EXCERPT PROVIDED —
((

# Having two mini job



## stud88

Hi,

i have been in germany since november 2011. I am pursuing master's degree. Recently, i faced an unexpected issue. Since, I am a student, I am allowed to work 85 hours of student job inside the university , which is called (HIWI). I am still having a HIWI job. 

I also had a restaurant job , which I work only on friday and saturday. Sometimes, i dont even get the shift times also. So, it has been almost more than a year, i have both of them. 

Yesterday, my restaurant manager called me to his office. He shown a mail that he got from his headquarters stating that " I should leave any one job for sure, in order to be in safe side" . He says that , It is not good to have two mini jobs for a single student. But, i know HIWI is not a mini job. (correct me if am wrong. ) Then he asked me to resign from the restaurant job (actually my contract with them ends in a week ), for which contract ends from this month end.

))

MATERIAL SHOWN —
((

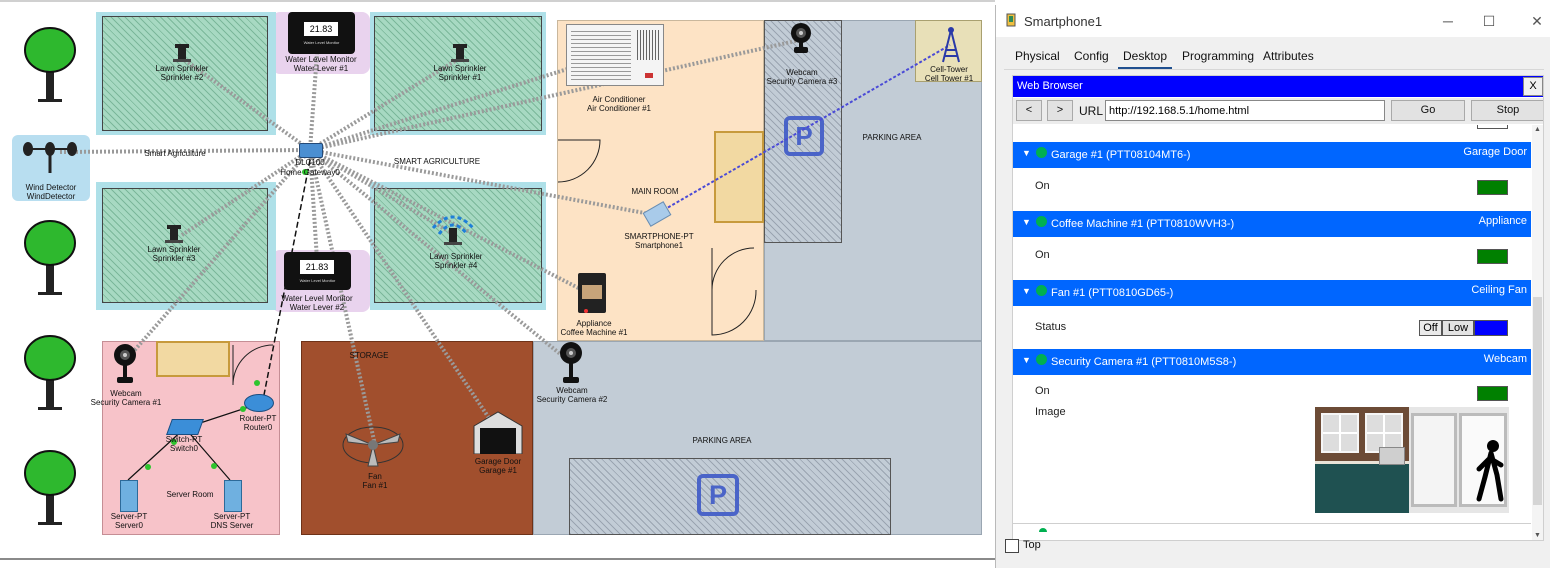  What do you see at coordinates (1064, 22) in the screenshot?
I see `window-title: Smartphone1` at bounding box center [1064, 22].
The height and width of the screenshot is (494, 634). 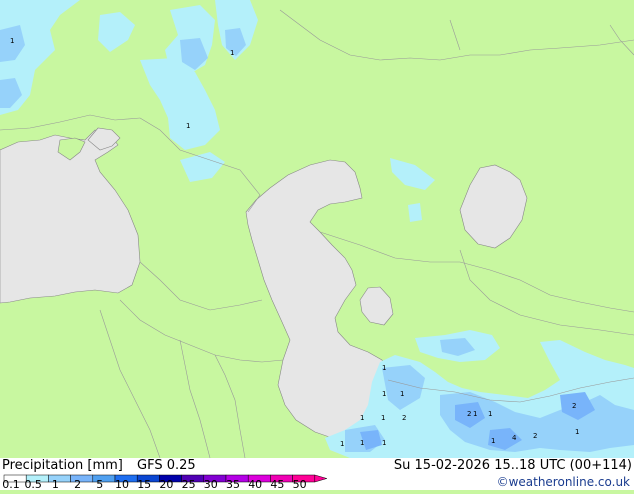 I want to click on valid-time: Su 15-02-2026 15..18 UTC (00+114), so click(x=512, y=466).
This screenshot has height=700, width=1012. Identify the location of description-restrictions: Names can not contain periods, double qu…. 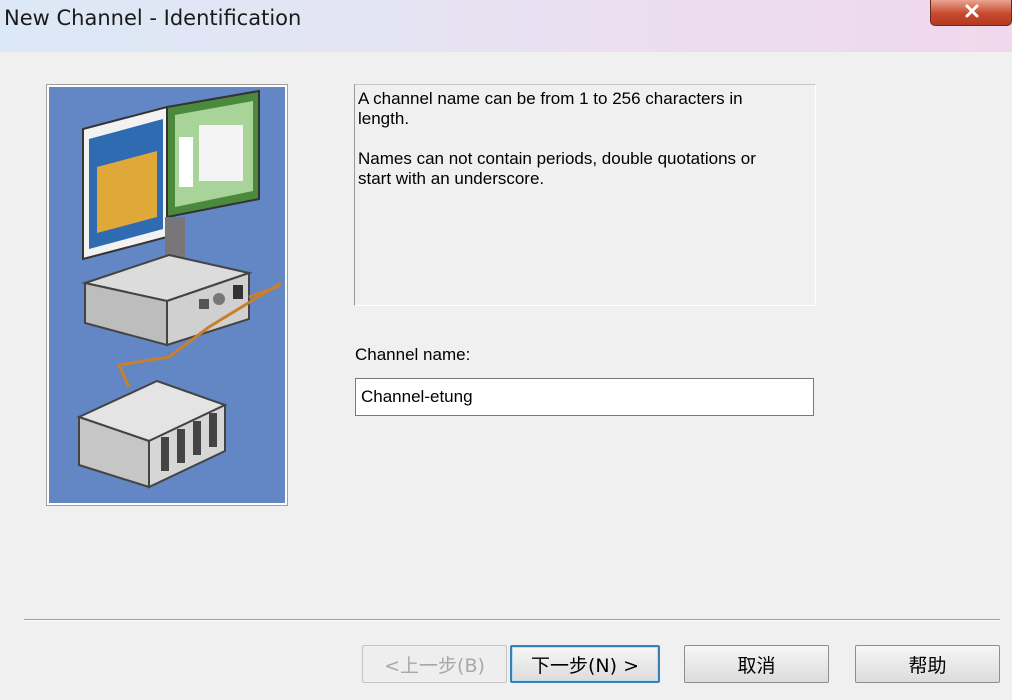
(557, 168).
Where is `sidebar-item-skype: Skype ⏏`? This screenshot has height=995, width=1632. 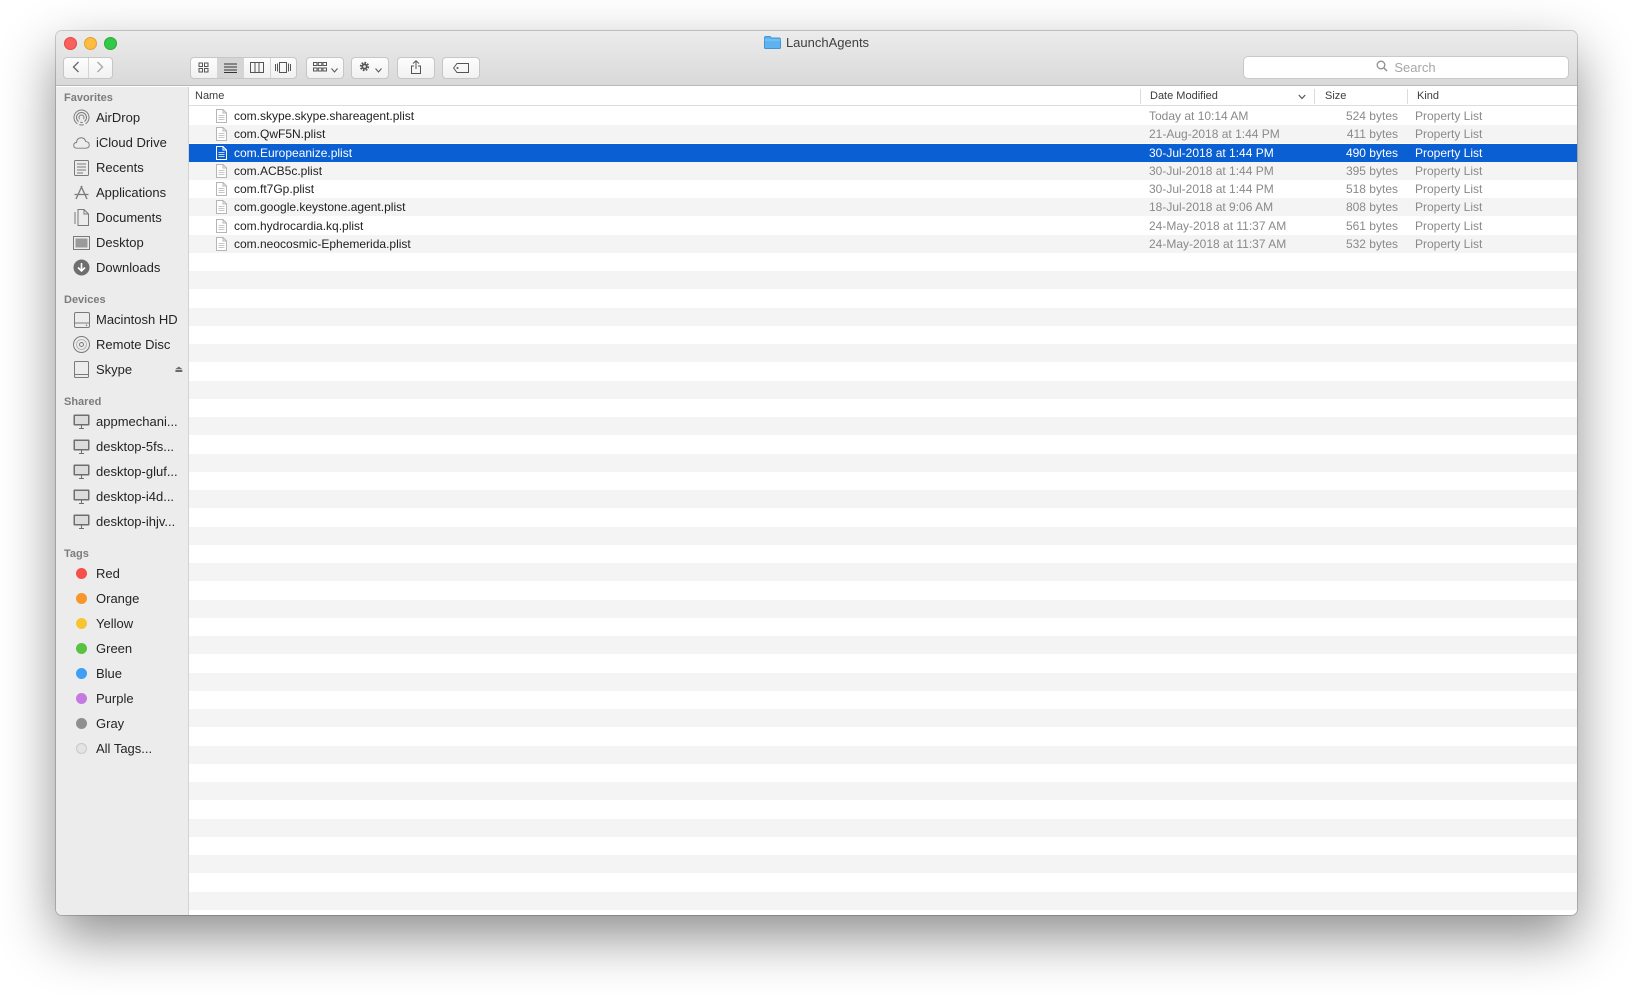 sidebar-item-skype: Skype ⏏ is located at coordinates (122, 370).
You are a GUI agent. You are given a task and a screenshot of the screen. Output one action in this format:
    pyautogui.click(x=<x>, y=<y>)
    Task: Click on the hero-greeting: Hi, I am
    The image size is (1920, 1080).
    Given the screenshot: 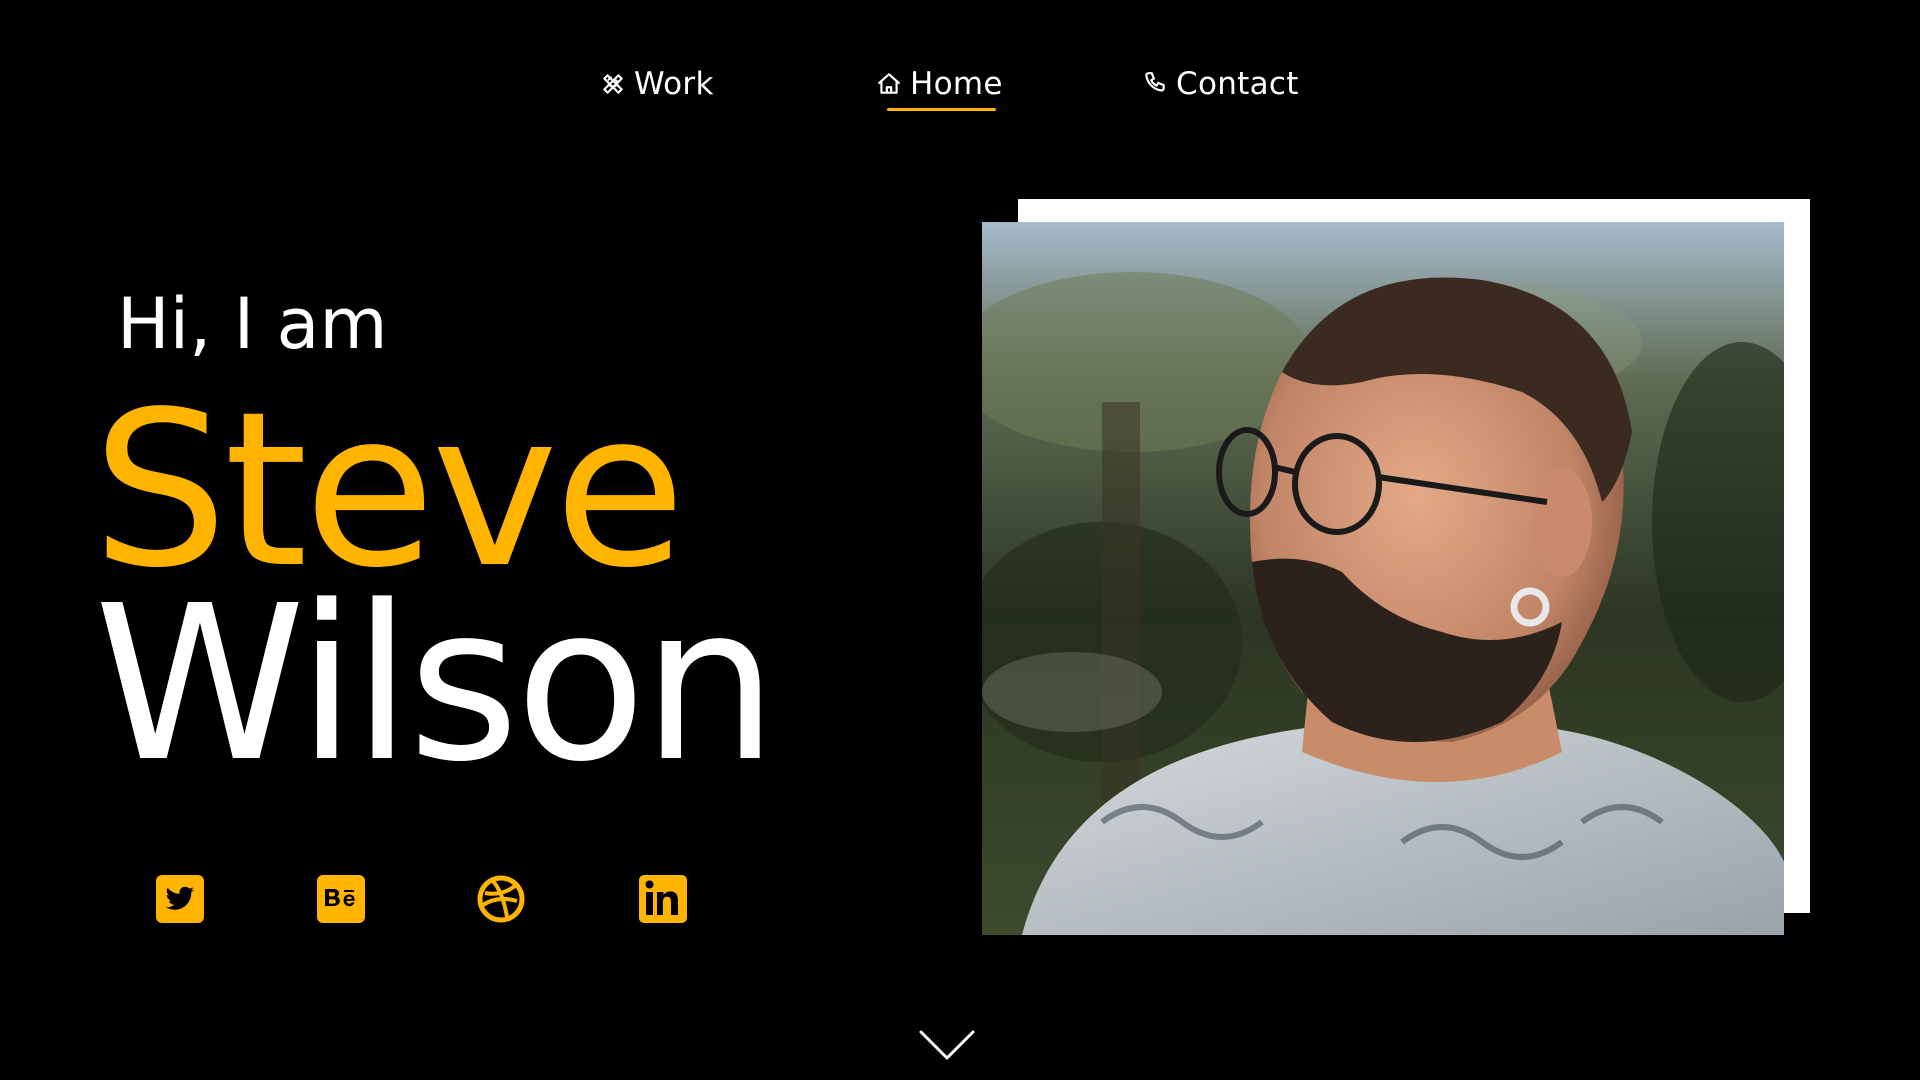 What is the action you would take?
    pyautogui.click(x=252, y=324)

))

QUESTIONS TO ANSWER —
1) According to the forum thread about holding two mini jobs, why did the restaurant manager ask the poster to resign? Answer in one to three sentences.
2) In the records, please edit the lines from the one containing "You are a GUI" up to and including the one containing "The image size is (1920, 1080)." by replacing "agent" with "assistant". Return only those lines.
The records have no connection to the forum thread about holding two mini jobs.

RESPONSES TO THE EXERCISE —
1) The manager had received a mail from headquarters stating that the poster should leave one of the jobs to be on the safe side. He also said it is not good for a single student to have two mini jobs.

2)
You are a GUI assistant. You are given a task and a screenshot of the screen. Output one action in this format:
    pyautogui.click(x=<x>, y=<y>)
    Task: Click on the hero-greeting: Hi, I am
    The image size is (1920, 1080).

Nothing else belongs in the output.